◆ **Provided text**:
════════════════

PDA

View Full Version : Help build a search engine



hellmet
May 12th, 2008, 01:27 AM
I'm absolutely not sure if this is even remotely possible, but I was thinking of starting a web-search engine for Indian sites only. That is the Indian domain name extensions like .in, .co.in etc. This idea is similar to the Chinese website Baidu for chinese websites.

I was wondering if someone would like to join me in this project, and if people had ideas on how to write and further build a search engine.

I'm not a coder, but I learn things very fast, and am from a CS background with sound knowledge in C.

Appreciate your opinions!!

Mateo
May 12th, 2008, 01:33 AM
i'm in the planning stages of a search engine myself. not sure how much you've researched it, but a search engine in made up of 3 parts: crawler, indexer, search engine. The best opensource crawler I've found is Heritrix, which is archive.org's crawler. i'd recommend modifying that rather than starting from scratch.

════════════════

◆ **Given information**:
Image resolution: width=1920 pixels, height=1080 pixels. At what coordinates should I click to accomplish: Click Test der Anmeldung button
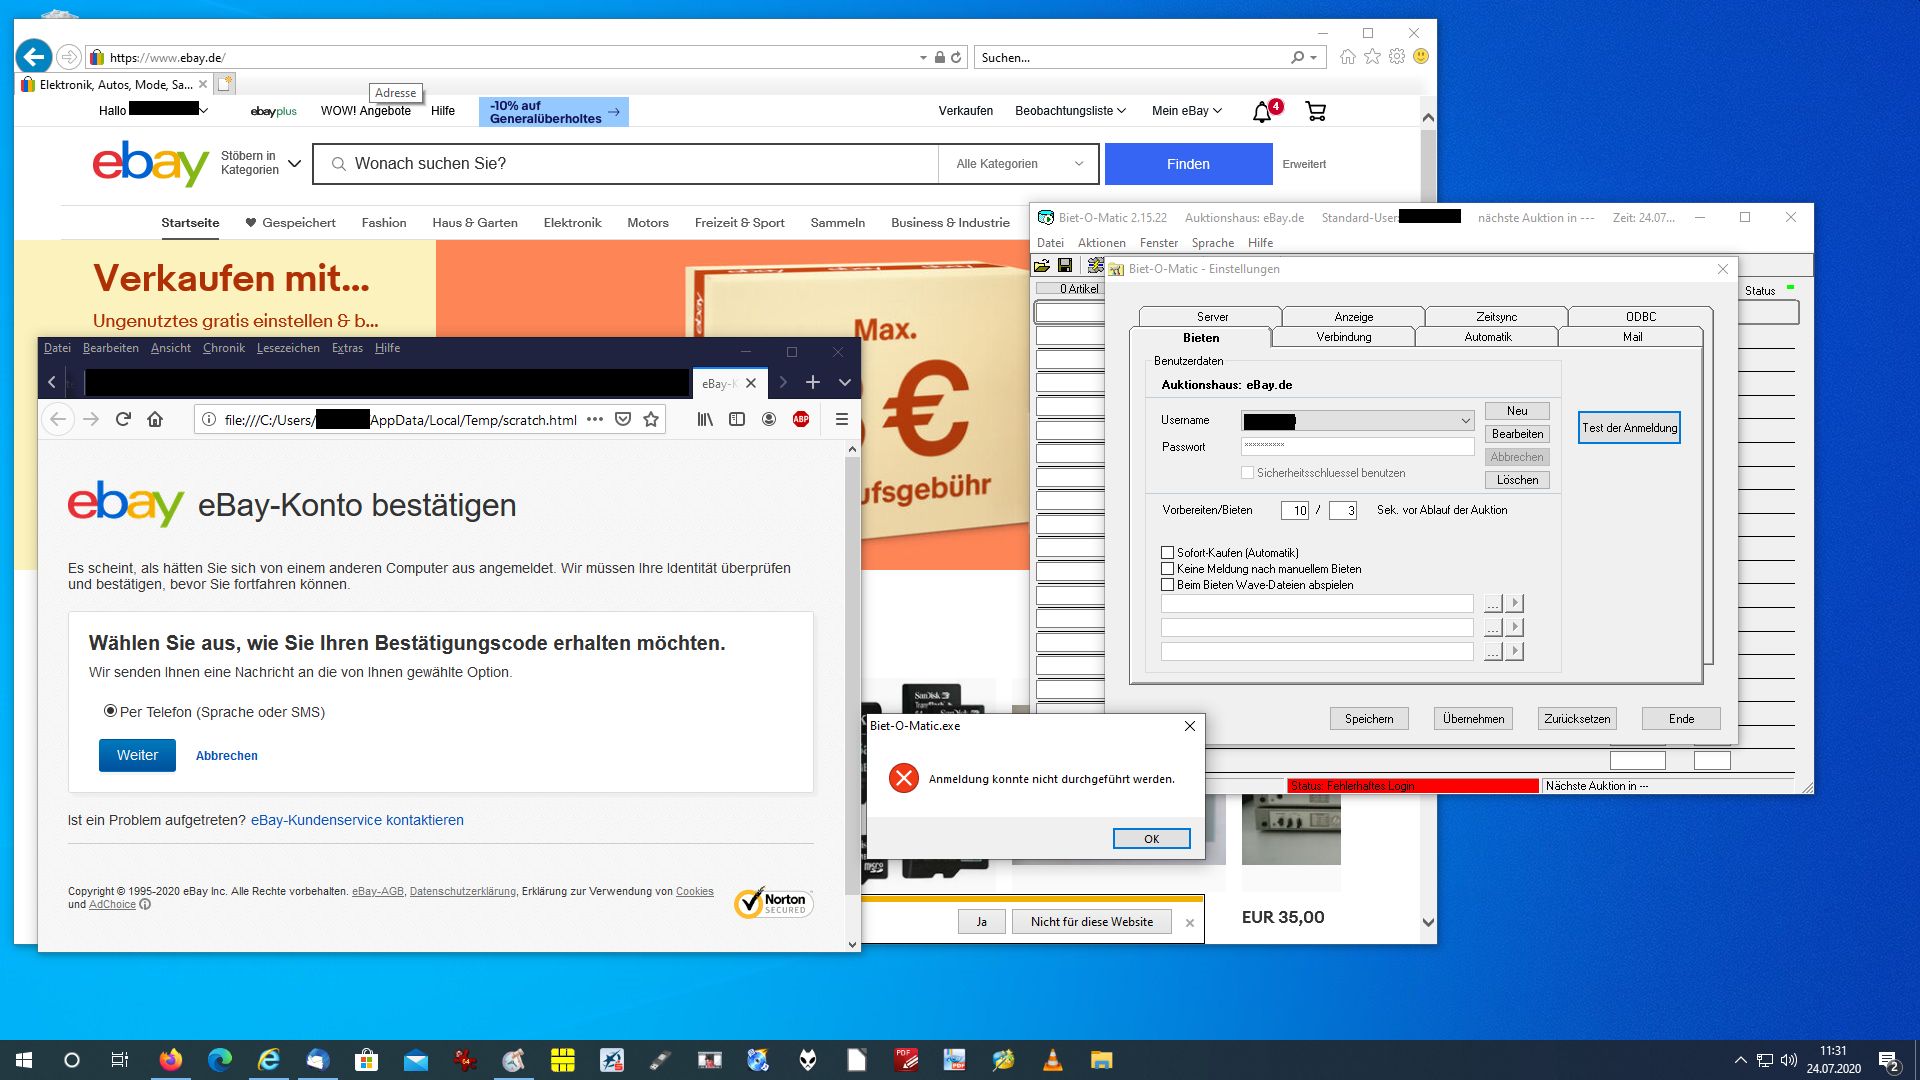point(1629,428)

════════════════

Answer the following questions using the forum thread about building a search engine.
(a) Which domain name extensions does hellmet give as examples of the sites the search engine would cover?
(b) In which programming language does hellmet claim sound knowledge?
(c) What three parts does Mateo say make up a search engine?

◆ **Task result**:
(a) Hellmet gives .in and .co.in as examples.
(b) Hellmet claims sound knowledge in C.
(c) Mateo says a search engine is made up of a crawler, an indexer, and a search engine.